> **Work request**:
Your reply should be made up of every line in the records below that holds the string "computer".

(Records contained in a dataset)
○ ○ ○ ○

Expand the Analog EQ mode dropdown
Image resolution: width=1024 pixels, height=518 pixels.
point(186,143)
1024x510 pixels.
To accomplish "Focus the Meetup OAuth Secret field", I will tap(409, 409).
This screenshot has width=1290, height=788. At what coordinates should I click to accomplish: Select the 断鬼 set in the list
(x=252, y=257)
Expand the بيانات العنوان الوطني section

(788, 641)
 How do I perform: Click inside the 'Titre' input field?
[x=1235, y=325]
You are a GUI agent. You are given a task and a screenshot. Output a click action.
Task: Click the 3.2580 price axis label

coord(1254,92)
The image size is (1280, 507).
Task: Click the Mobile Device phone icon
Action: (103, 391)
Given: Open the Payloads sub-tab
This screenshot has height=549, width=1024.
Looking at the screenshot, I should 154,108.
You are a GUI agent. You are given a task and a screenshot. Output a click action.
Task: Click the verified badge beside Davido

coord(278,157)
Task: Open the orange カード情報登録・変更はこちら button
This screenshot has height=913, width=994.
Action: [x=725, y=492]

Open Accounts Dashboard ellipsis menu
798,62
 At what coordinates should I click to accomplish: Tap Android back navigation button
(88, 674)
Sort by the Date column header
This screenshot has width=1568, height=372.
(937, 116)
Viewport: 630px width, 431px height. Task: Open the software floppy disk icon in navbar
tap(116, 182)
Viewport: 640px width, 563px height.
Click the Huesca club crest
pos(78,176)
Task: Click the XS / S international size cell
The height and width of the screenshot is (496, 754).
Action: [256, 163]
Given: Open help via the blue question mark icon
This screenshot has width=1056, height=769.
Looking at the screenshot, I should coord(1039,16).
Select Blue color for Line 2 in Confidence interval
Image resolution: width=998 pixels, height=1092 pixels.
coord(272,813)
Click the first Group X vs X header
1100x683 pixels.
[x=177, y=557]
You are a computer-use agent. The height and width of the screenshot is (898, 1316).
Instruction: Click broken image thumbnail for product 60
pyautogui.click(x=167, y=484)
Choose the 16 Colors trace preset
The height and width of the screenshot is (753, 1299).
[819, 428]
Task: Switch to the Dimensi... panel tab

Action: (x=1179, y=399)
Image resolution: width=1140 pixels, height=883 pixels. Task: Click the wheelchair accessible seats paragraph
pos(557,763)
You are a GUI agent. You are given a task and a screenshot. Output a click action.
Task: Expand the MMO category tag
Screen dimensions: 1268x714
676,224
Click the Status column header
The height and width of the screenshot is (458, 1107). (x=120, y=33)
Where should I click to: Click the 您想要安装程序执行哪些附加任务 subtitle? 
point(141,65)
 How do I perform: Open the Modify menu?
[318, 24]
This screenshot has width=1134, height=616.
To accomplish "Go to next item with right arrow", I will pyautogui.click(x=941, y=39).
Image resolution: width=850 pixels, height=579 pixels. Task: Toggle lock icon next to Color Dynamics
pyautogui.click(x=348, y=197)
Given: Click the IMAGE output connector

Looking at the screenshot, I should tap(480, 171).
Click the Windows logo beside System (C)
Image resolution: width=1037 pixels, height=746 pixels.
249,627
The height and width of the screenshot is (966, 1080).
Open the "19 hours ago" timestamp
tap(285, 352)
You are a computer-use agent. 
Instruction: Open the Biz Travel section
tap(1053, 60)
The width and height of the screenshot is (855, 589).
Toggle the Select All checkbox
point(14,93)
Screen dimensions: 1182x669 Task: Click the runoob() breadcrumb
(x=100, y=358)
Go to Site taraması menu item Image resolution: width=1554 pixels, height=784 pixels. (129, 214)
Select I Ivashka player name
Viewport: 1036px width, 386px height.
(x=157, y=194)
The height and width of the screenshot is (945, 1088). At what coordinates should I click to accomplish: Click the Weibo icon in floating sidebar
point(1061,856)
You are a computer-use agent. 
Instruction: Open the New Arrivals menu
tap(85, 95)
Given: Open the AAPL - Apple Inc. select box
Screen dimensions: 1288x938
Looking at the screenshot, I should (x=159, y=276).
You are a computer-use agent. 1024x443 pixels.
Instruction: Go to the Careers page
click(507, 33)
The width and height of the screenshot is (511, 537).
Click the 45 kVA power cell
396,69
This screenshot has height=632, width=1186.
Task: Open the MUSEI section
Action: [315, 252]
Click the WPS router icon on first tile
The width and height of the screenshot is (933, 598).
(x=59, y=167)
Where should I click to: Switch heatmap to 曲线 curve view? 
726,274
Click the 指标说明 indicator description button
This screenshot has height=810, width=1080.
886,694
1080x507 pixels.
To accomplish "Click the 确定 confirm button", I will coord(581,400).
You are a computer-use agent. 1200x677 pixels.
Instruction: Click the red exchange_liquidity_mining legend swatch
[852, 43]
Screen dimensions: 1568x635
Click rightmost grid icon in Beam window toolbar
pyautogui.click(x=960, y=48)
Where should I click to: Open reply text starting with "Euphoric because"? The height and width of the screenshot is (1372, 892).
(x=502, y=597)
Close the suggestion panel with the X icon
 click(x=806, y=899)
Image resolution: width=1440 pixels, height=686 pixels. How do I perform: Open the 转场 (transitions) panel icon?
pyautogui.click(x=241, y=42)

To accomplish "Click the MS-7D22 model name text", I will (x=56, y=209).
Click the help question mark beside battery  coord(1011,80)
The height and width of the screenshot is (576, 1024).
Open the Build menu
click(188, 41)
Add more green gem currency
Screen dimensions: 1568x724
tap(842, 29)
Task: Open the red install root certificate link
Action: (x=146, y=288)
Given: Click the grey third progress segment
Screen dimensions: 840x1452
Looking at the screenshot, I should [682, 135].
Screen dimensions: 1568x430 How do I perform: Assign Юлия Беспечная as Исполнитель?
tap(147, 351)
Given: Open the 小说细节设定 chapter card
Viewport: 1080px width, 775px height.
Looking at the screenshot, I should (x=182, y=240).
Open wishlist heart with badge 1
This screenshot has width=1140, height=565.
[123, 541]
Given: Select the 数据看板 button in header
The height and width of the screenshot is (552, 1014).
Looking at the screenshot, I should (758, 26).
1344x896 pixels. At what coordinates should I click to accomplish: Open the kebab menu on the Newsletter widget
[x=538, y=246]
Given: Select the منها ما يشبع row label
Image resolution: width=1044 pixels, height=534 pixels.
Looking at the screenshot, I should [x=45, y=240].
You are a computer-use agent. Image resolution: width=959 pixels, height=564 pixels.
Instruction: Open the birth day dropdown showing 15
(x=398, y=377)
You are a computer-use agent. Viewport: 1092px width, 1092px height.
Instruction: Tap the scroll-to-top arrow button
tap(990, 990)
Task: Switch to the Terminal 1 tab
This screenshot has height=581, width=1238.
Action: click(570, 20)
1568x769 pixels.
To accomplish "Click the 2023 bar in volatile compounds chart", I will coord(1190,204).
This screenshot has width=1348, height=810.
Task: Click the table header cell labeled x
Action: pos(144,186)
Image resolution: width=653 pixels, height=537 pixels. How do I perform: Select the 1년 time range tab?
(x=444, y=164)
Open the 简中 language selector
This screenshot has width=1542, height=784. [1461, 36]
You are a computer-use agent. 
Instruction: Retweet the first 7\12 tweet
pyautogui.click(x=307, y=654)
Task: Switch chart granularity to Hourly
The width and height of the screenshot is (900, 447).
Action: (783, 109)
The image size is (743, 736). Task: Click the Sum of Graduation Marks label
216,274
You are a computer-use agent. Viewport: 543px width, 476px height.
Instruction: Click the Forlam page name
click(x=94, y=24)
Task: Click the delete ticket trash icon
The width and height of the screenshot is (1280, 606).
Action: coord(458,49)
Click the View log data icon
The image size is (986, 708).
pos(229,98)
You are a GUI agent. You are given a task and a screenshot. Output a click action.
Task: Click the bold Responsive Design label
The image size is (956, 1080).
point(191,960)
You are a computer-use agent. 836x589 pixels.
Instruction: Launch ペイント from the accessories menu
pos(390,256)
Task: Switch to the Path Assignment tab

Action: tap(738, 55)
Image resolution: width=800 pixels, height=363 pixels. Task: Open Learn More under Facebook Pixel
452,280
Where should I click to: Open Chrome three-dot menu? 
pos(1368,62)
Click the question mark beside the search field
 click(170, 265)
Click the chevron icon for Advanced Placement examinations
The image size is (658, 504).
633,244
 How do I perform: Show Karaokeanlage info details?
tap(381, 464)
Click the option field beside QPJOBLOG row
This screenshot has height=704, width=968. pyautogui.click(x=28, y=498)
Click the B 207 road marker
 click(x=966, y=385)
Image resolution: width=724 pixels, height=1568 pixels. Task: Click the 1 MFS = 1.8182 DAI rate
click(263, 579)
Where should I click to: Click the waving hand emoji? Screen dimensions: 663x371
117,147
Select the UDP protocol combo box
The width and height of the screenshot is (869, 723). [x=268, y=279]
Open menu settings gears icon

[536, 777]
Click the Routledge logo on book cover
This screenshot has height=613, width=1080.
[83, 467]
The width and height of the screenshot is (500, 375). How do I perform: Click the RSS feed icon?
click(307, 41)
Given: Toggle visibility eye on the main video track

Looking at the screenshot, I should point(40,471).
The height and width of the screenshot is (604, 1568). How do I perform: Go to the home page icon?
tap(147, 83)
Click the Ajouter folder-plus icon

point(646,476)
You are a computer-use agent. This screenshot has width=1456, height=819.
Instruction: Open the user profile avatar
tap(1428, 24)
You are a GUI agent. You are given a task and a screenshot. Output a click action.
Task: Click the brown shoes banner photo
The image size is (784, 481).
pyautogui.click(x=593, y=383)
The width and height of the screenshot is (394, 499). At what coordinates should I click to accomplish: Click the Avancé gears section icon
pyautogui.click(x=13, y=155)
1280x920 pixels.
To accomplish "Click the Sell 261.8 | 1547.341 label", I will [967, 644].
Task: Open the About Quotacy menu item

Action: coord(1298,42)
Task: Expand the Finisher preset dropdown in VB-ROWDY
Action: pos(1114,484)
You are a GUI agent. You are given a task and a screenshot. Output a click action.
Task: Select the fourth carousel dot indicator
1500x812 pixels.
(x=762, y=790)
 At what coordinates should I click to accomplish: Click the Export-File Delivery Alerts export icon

○ ○ ○ ○

> **Exercise solution**:
You are a computer-use agent. The height and width of the screenshot is (898, 1316).
You are a computer-use agent. 
You are a computer-use agent. 
You are a computer-use agent. 1024x443 pixels.
You are a computer-use agent. 1200x677 pixels.
You are a computer-use agent. Image resolution: width=959 pixels, height=564 pixels.
You are a computer-use agent. Viewport: 1092px width, 1092px height.
You are a computer-use agent. 
You are a computer-use agent. Viewport: 543px width, 476px height.
You are a computer-use agent. 836x589 pixels.
You are a computer-use agent. This screenshot has width=1456, height=819.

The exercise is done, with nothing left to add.